A.- ¡Ohhh! De a poco empiezo a entender…, a entenderte. Me has hablado del amor y del enamoramiento, de la mortificación y propia negación, de la oración (como nadie), y ahora de la fe. Veo, mejor dicho, comienzo a ver cuáles son tus pilares y prioridades, a qué le das mayor importancia en la vida espiritual. Te confieso que al principio tu lenguaje causa espanto y rechazo, al menos a mí causó eso, pero a medida que me hablas me doy cuenta que tu lenguaje es cordial -suave, claro, simple-, aunque recio y viril. Tendrías que venir a visitarme más seguido para conocerte más y comprender mejor tu itinerario y tu vida. Sé que aún te quedan muchísimas cosas por decirme, tanto por enseñarme y aleccionarme , iluminarme y consolarme. Pero por esta vez tengo ya bastante que rumiar y repasar a solas, ¿no cierto?

SJDLC.- En soledad vivía,
Y en soledad ha puesto ya su nido,
Y en soledad la guía
A solas su querido,
También en soledad de amor herido.

A.- ¡Dios mío, qué poeta eres! Y qué sabio y qué santo… ¡Cuánto me queda por aprender de ti, de tus dichos y de tu ejemplo! Solo que, y con esto puedes ir en paz para volver otra noche (en lo posible, que no sea al término de la semana que no suelo estar por aquí), dame una última respuesta que me pacifique, que me llene de consuelo, que me conforte, que me anime a seguir buscando al Amado a pesar de o junto con, mis innumerables miserias y pecados. Sólo esto te ruego, querido hermano, y luego puedes marcharte…

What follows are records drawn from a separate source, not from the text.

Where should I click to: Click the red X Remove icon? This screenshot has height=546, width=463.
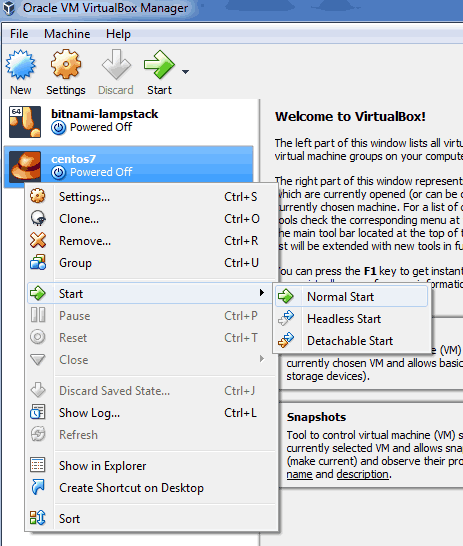point(38,240)
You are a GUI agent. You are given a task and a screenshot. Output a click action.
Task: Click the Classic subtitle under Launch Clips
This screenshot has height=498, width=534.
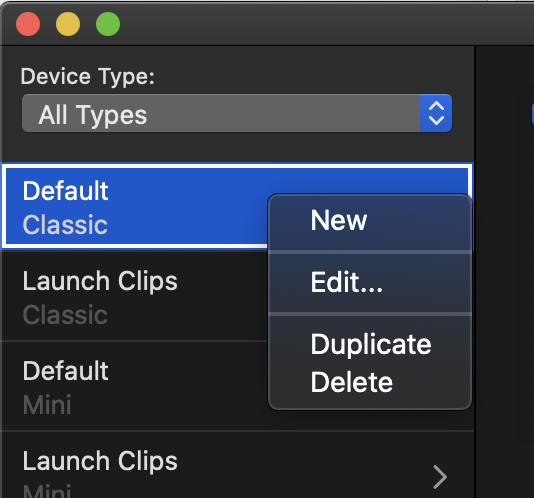coord(65,315)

 SJDLC.- ¿Quién se podrá librar de los modos y términos bajos si no le levantas tú a ti en pureza de amor, Dios mío? ¿Cómo se levantará a ti el hombre, engendrado y criado en bajezas, si no le levantas tú, Señor, con la mano que le hiciste?

No me quitarás, Dios mío, lo que una vez me diste en tu único Hijo Jesucristo, en que me diste todo lo que quiero. Por eso me holgaré que no te tardarás si yo espero. ¿Con qué dilaciones esperas, pues desde luego puedes amar a Dios en tu corazón? Míos son los cielos y mía es la tierra; mías son las gentes, los justos son míos y míos los pecadores; los ángeles son míos, y la Madre de Dios y todas las cosas son mías; y el mismo Dios es mío y para mí, porque Cristo es mío y todo para mí. Pues ¿qué pides y buscas, alma mía? Tuyo es todo esto, y todo es para ti. No te pongas en menos ni repares en migajas que se caen de la mesa de tu Padre. Sal fuera y gloríate en tu gloria, escóndete en ella y goza, y alcanzarás las peticiones de tu corazón.